The industrial importance of drying processes has been translated by the increasing number of works reporting numerical prediction of temperature distribution and moisture content in convective drying problems. In convective timber drying, temperature, moisture content, air velocity, and drying rates are the most important parameters to affect product quality; that is, an incorrect setting of global parameters may cause defects such as colour heterogeneities, warp, and splits amongst others. Therefore, development of simple and effective predictive models to evaluate the process parameters is of paramount importance in lumber manufacturing industries. Riepen and Paarhuis [3] present a numerical study on the optimization of flow velocity in convection kilns. The authors conclude that there is a strong relationship between drying rate and air velocity distribution inside the kiln. Kaya et al. [4 –6] devise 2D numerical models to predict heat and mass transfer during convective drying. The authors solve the flow problem to obtain the convection heat transfer coefficient in the boundary of the moist object considering a laminar flow regime. Analogy between thermal and concentration boundary layers is adopted to estimate the convection mass transfer coefficient on the surface, followed by solution of the transient diffusion problem (heat and moisture inside the object). In a similar direction, Mohan and Talukdar [2] present a 3D computational model to study the convective drying of a moist object. More recently, two works assessing convective drying of wood have been reported in the literature [7, 8]. Younsi et al. [7] utilise a 3D model to compute the turbulent flow inside convective kilns and evolution of the temperature and moisture content. Thibeault et al. [8] combine the Ansys CFX (heat and moisture transfer) and FESh++ (mechanical approximation) commercial codes to predict the thermo-hygro-mechanical behaviour of wood during convective drying.

Most literature works involving convective drying focus only on the local physics of some particular moist object (small scale). To the authors' best knowledge, there are no works in the literature based upon a system approach where the convective kiln is modelled in the real (full) scale and air flow is computed using a lumped approximation. It is expected that the kiln geometric configuration, as well as lumber stacking, and sticker number, geometry, and placement affect both the head loss and flow aerodynamics and, as a consequence, the flow operating condition (and, ultimately, the drying rate).

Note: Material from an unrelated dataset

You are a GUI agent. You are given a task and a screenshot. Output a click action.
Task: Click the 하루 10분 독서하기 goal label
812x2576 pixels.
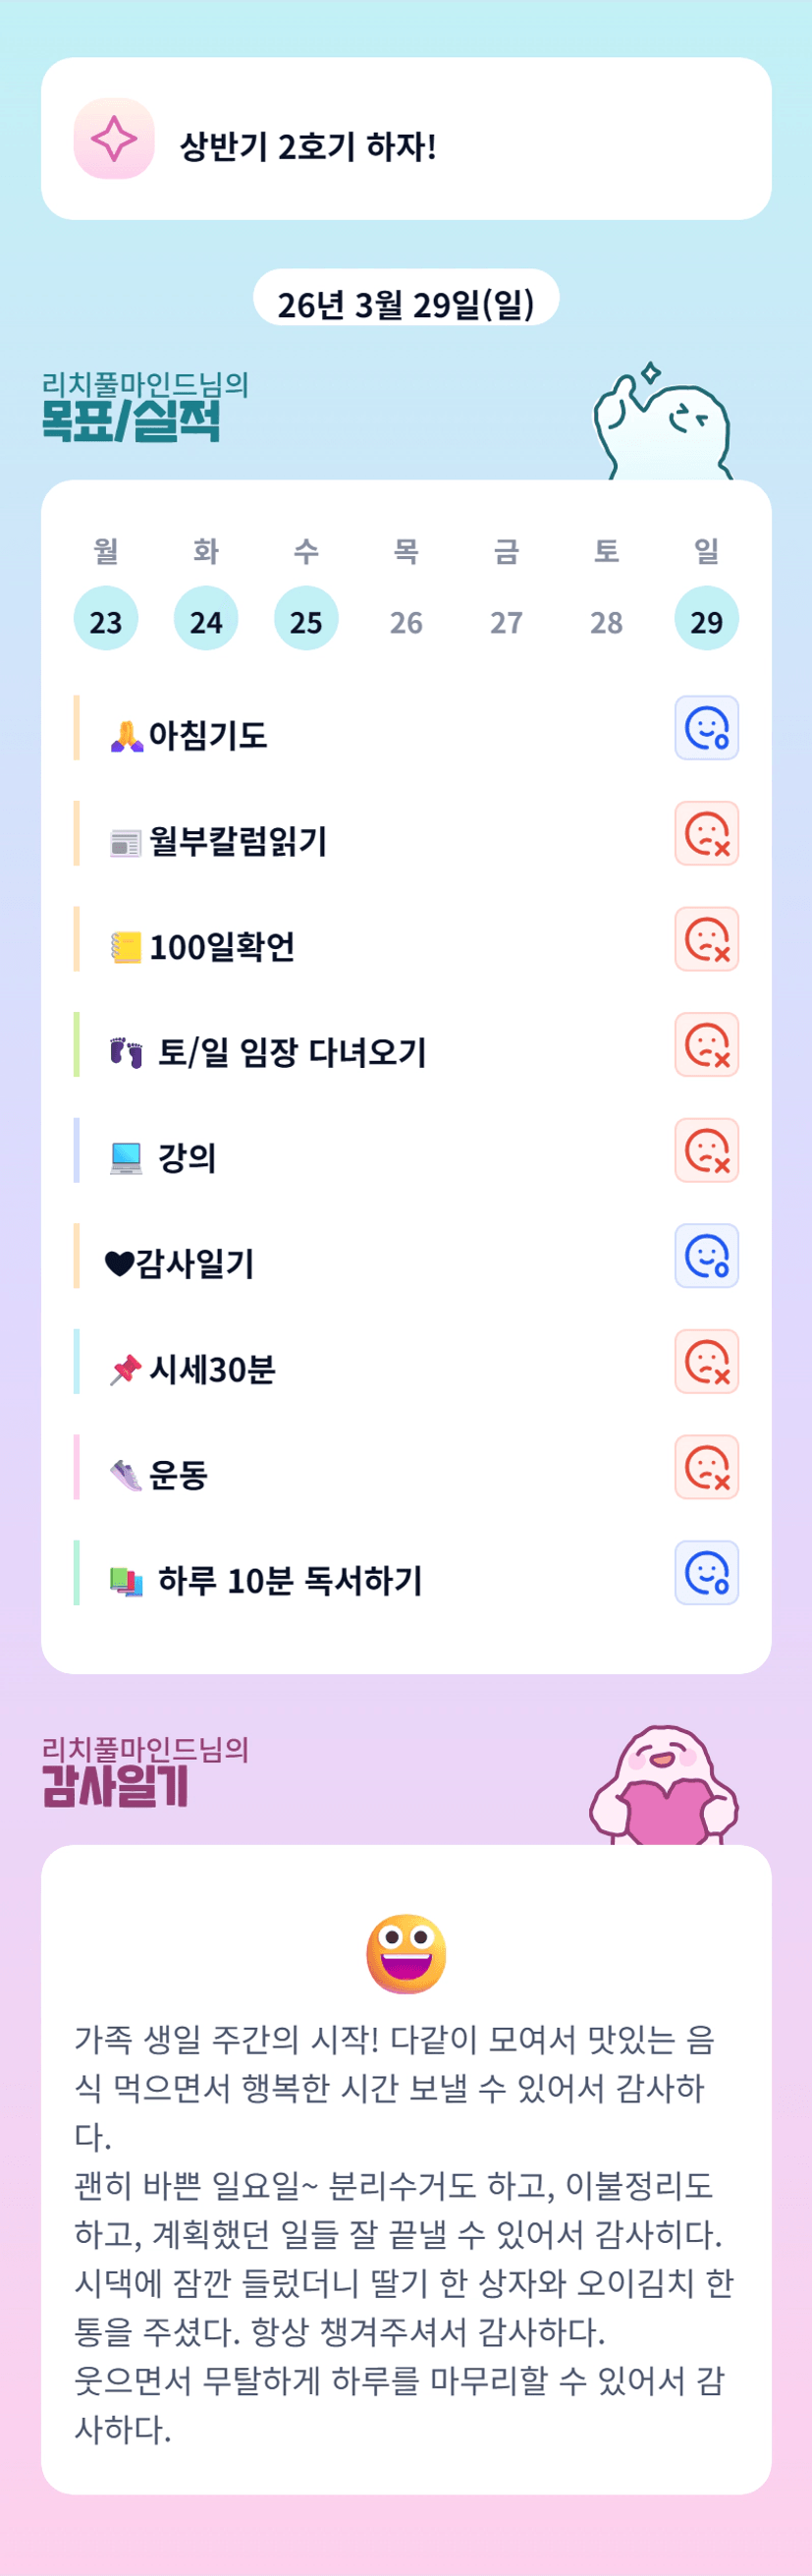pyautogui.click(x=290, y=1580)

Based upon the authors' experience in modelling and simulation of forced convection heat transfer in industrial problems (e.g., [10 –12]), a full scale, globally iterative coupled simulation (in conjunction with the fan performance curve to obtain the operation point) of air flow and heat and mass transfer is computationally intensive and, within the industrial environment, would require CFD advanced users to select proper model settings. Therefore, the present system approach aims at developing a simpler model and is yet able to obtain good approximations to the physical phenomena. Following this route, it is proposed a mixed numerical model (a global approach to determine flow velocities and a local differential model to compute evolution of the timber temperature and moisture content) to predict the effects of distinct kiln configurations and air flow temperature on the evolution of drying rates, moisture content, and temperatures in a full geometric scale.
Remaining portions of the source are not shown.